Review: "Creed"
Our newest team member Chris Feil saw the latest in a long dormant franchise early. Here's his review - Editor
Making good on his mainstream sensibilities post-Fruitvale Station, Ryan Coogler returns with Rocky reboot/sequel/spin-off Creed. Born after his legendary father Apollo's death after an affair, Adonis (Michael B. Jordan) attempts to forge his own boxing path without the Creed namesake, recruiting his father's notorious opponent and comrade Rocky Balboa. Similarly, the film tries to have it both ways, attempting to be a sideways stand-alone film while borrowing heavily on the iconography of the original. It is a bit of a left turn for cinema's current trend of cut-and-paste nostalgia, giving Coogler's film a much needed edge for a tired genre, but cursing it with enormous shoes it falls short of filling.

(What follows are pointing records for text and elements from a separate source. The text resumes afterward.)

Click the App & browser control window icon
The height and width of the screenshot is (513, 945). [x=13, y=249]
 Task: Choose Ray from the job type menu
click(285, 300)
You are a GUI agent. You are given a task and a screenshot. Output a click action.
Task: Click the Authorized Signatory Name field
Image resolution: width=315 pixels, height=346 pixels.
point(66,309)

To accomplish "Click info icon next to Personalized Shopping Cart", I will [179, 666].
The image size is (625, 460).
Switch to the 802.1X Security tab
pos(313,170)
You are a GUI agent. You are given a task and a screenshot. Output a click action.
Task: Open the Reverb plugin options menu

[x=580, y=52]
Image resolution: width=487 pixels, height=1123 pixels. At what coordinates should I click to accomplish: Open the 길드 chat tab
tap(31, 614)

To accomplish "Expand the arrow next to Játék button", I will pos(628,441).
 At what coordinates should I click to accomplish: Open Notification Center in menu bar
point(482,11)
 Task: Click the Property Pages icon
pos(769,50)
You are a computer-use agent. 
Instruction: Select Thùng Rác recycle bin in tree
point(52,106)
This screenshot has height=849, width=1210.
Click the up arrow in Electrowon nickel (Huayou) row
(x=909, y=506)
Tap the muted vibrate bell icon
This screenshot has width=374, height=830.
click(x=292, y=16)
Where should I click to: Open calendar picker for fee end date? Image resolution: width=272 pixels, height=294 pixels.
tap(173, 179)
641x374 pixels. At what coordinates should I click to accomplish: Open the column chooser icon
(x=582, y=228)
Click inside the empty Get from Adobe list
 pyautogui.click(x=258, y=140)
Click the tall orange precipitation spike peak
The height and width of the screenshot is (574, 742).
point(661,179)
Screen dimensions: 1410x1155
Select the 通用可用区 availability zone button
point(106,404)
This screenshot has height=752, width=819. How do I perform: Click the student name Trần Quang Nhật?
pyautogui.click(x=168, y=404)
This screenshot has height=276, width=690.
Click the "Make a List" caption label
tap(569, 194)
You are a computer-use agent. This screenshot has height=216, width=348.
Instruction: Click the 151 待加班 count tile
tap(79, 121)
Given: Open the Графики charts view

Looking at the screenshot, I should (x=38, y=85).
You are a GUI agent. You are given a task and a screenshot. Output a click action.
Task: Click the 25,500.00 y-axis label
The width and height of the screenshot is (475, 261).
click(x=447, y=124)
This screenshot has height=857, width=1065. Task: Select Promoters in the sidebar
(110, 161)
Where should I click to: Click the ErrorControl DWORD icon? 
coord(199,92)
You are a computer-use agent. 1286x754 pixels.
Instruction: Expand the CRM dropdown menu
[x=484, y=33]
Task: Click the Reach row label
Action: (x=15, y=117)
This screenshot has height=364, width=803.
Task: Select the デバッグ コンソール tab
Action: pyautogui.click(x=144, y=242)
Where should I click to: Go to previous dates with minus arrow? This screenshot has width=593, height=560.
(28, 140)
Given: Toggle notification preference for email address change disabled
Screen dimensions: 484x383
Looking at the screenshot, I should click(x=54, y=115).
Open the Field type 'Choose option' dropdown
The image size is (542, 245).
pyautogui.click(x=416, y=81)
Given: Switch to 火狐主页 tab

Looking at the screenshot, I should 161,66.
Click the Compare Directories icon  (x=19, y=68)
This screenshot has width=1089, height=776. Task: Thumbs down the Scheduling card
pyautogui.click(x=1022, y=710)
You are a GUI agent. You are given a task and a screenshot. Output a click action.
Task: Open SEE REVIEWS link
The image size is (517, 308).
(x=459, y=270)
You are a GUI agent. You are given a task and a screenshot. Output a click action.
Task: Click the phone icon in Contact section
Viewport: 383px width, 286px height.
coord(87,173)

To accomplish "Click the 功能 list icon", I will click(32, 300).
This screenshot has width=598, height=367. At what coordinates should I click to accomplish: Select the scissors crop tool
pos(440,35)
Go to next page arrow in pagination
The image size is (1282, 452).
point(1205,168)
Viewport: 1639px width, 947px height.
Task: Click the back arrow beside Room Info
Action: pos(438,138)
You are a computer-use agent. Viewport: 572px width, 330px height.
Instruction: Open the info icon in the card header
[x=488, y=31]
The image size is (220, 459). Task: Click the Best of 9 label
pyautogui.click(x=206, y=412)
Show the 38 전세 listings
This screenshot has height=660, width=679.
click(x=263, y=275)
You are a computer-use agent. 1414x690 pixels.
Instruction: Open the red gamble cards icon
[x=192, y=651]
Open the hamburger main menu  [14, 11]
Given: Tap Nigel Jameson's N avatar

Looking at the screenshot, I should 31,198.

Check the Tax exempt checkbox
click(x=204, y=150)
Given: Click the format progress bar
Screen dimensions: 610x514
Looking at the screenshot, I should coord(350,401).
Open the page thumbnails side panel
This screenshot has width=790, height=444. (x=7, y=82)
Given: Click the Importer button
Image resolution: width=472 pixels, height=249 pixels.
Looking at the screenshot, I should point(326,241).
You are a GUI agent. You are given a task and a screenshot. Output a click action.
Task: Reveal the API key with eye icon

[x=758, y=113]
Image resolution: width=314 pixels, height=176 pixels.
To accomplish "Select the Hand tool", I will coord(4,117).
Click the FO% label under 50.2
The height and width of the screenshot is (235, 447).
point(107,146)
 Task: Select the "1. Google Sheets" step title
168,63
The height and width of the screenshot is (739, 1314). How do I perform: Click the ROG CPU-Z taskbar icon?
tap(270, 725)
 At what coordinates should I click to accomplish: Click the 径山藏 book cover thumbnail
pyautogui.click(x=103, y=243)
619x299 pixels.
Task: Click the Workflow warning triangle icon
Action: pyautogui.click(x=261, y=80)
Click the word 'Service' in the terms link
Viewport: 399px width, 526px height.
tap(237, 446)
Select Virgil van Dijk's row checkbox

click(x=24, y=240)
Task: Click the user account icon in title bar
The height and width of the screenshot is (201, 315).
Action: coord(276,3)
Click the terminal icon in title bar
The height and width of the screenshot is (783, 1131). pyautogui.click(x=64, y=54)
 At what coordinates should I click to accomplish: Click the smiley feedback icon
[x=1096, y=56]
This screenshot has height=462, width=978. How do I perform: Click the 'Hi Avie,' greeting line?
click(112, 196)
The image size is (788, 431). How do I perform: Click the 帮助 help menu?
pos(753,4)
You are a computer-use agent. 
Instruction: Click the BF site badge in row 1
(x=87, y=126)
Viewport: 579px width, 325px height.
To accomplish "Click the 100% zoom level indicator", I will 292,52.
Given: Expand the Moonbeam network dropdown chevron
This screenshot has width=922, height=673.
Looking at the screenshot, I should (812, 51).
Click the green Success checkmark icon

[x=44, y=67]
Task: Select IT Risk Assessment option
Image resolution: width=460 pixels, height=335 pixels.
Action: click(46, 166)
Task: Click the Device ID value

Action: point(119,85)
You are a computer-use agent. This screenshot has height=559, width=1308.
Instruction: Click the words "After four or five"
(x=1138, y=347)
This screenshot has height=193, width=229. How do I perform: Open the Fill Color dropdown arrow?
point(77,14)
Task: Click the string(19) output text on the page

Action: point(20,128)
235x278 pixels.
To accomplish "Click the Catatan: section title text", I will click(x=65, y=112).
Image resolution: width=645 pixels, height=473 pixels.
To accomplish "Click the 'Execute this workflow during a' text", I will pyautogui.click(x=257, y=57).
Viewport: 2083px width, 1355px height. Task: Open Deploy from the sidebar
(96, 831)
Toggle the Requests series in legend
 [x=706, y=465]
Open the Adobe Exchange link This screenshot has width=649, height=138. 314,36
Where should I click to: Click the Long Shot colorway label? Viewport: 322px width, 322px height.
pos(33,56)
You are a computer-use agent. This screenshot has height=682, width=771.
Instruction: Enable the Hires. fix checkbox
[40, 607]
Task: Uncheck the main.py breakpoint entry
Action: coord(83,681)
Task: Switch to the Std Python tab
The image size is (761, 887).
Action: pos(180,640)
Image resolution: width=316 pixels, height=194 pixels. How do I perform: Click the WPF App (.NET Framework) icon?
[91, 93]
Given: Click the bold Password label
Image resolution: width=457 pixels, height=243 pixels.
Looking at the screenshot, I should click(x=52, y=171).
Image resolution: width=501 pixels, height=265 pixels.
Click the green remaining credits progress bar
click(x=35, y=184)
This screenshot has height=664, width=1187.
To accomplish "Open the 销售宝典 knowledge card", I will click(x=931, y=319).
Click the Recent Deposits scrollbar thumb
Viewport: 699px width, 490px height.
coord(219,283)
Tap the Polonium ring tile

If Fruitvale showed us anything about Ryan Coogler's potential, it was that he could both emotionally invest the audience with a charismatic subject and that he knew how to structure a film's most intense scenes for their maximum dramatic effect. These skills make him the perfect candidate for a mainstream actioner that pulls on the heartstrings, and Creed provides a solid larger platform for him to deliver those goods. Unfortunately still present is his diminished sense of confidence and clarity of vision in extended dialogue scenes, lending to an overall flabby structure. He knows what we want as audience and how to give it to us, but here he has a tricky time transitioning between story beats.